Soft-Masked SDS Loss: Localized 3D Editing

Updated 23 December 2025

Soft-masked SDS Loss is a loss formulation that utilizes view-consistent soft segmentation masks to enable precise part-level edits in 3D Gaussian splatting representations.
It integrates additional regularization terms, including an L1 anchor loss and Gaussian prior removal, to ensure stability and restrict gradient flow to targeted regions.
Implemented in the RoMaP framework, this approach overcomes the global editing bias of vanilla SDS by confining modifications to specific semantic parts.

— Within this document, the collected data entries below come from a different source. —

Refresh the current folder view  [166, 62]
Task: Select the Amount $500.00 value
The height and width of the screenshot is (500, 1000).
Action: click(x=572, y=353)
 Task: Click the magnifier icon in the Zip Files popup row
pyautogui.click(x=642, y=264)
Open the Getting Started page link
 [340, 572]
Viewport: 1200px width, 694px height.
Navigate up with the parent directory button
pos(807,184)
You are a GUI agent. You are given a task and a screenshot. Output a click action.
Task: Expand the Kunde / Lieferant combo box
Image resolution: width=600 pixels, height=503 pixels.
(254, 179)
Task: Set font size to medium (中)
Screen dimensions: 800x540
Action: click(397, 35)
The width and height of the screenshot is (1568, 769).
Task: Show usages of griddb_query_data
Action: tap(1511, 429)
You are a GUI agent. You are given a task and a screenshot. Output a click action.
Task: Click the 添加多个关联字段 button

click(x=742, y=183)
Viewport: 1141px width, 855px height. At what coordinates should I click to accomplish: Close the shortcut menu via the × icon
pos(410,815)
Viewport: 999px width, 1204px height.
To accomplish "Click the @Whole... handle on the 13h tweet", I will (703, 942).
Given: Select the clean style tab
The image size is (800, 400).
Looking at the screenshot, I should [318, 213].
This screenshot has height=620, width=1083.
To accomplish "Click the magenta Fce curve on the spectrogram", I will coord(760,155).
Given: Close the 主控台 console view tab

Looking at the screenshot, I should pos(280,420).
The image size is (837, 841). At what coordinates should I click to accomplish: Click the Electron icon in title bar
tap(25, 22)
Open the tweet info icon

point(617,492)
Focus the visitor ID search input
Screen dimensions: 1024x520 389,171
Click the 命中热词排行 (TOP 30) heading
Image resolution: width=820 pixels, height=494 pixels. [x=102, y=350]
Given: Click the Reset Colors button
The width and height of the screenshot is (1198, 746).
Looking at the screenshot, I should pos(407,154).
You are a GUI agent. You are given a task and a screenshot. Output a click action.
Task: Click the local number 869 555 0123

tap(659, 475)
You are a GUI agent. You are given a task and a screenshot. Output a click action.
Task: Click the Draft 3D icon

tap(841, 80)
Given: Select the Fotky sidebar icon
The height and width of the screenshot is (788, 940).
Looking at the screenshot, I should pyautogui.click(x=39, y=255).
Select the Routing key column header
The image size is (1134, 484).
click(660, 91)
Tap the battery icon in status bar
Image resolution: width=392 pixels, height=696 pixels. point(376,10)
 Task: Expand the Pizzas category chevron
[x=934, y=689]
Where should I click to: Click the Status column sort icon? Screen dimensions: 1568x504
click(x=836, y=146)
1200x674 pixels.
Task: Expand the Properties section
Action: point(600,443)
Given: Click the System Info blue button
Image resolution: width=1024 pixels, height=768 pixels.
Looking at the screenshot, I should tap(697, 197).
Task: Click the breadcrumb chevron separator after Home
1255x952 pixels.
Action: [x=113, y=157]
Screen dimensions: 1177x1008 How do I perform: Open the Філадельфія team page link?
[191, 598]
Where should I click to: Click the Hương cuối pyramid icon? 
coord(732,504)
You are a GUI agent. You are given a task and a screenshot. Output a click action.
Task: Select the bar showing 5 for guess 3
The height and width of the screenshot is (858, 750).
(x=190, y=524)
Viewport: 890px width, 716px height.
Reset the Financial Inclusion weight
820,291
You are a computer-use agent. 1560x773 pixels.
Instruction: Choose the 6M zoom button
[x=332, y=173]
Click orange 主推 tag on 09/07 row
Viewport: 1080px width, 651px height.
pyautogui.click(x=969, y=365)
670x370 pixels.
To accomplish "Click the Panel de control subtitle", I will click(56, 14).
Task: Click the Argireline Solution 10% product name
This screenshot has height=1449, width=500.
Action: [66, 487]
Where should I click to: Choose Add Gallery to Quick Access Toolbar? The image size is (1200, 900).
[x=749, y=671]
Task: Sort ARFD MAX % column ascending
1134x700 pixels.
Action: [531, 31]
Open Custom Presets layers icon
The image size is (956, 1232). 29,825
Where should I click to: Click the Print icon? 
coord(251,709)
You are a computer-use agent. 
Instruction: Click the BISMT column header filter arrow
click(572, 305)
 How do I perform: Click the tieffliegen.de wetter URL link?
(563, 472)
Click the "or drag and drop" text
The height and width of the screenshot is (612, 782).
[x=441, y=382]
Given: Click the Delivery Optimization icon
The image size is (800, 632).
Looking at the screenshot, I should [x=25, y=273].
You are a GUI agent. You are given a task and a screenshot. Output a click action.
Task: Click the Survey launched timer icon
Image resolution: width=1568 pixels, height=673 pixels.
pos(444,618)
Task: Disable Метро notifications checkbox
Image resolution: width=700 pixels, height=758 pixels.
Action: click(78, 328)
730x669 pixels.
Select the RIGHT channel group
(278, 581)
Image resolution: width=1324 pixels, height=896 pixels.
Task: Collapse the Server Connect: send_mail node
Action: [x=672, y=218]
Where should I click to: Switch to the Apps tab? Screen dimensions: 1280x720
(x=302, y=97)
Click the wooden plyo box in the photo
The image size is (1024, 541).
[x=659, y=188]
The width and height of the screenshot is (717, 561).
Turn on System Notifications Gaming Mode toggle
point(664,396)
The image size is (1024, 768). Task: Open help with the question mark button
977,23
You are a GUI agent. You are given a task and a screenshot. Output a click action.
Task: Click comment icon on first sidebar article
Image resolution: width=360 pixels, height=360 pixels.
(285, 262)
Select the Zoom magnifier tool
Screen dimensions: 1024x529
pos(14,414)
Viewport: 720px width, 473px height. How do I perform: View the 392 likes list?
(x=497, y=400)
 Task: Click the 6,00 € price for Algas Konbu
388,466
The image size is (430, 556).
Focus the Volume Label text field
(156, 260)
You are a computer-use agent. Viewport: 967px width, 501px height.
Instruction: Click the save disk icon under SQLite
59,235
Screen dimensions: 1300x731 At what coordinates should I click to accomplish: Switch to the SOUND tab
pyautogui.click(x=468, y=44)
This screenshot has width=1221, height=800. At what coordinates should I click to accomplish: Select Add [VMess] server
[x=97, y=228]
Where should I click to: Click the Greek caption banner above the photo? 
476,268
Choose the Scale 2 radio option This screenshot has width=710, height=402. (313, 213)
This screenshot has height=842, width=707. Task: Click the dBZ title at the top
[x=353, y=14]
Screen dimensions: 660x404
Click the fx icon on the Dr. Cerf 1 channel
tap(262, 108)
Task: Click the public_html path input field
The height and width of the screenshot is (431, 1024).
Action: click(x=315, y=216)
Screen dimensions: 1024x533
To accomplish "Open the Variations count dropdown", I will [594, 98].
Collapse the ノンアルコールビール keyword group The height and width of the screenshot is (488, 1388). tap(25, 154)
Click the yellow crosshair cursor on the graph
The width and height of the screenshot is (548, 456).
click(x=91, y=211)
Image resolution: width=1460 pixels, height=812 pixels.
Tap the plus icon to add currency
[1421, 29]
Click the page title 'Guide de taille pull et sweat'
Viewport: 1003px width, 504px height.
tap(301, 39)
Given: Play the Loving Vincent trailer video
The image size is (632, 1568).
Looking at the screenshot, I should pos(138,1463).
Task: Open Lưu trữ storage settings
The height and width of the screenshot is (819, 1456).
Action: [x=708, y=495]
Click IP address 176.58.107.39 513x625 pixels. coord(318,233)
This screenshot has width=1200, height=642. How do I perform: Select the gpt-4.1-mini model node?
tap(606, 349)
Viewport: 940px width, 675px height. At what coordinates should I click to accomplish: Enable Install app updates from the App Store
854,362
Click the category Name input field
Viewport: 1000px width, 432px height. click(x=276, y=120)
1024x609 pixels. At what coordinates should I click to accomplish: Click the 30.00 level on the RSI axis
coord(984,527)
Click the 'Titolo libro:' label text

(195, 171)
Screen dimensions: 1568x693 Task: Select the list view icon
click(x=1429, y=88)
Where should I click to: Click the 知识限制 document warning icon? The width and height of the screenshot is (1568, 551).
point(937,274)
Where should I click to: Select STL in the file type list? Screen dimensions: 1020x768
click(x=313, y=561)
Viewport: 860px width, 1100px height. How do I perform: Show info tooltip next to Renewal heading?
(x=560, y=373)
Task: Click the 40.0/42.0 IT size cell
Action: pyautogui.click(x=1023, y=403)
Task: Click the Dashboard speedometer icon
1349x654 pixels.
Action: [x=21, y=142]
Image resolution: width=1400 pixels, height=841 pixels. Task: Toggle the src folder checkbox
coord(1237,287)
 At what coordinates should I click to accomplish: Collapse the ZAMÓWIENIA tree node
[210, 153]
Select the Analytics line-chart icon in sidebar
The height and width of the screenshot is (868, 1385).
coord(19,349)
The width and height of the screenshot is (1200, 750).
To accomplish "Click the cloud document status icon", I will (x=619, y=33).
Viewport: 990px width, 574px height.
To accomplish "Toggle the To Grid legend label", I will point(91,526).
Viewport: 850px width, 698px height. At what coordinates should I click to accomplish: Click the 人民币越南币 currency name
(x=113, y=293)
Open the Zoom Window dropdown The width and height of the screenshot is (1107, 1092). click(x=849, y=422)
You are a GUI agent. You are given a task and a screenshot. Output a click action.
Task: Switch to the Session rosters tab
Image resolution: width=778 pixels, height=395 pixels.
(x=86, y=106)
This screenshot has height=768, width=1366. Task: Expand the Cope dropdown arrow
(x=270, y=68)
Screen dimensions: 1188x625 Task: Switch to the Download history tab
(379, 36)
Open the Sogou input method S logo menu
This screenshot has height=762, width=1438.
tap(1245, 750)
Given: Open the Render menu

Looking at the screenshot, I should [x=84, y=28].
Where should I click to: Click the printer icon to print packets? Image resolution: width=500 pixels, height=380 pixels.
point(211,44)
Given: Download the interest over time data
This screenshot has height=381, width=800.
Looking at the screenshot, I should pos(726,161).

Soft-masked Score Distillation Sampling (SDS) loss is a loss formulation designed for localized 3D editing within the framework of 3D Gaussian Splatting, with applications in precise part-level modifications of 3D scene representations. It integrates a soft part-based mask into the SDS loss, restricts gradient flow to specific semantic regions, employs additional regularization terms, and leverages a robust, view-consistent soft segmentation mask generated by a geometry-aware module. This approach addresses the instability and global-editing bias typical of vanilla SDS when applied to complex 3D objects, enabling robust, controlled, and visually consistent edits to targeted parts while preserving context. The primary implementation is found in the RoMaP framework, which demonstrates state-of-the-art local 3D editing on reconstructed and generated Gaussian scenes and objects (Kim et al., 15 Jul 2025).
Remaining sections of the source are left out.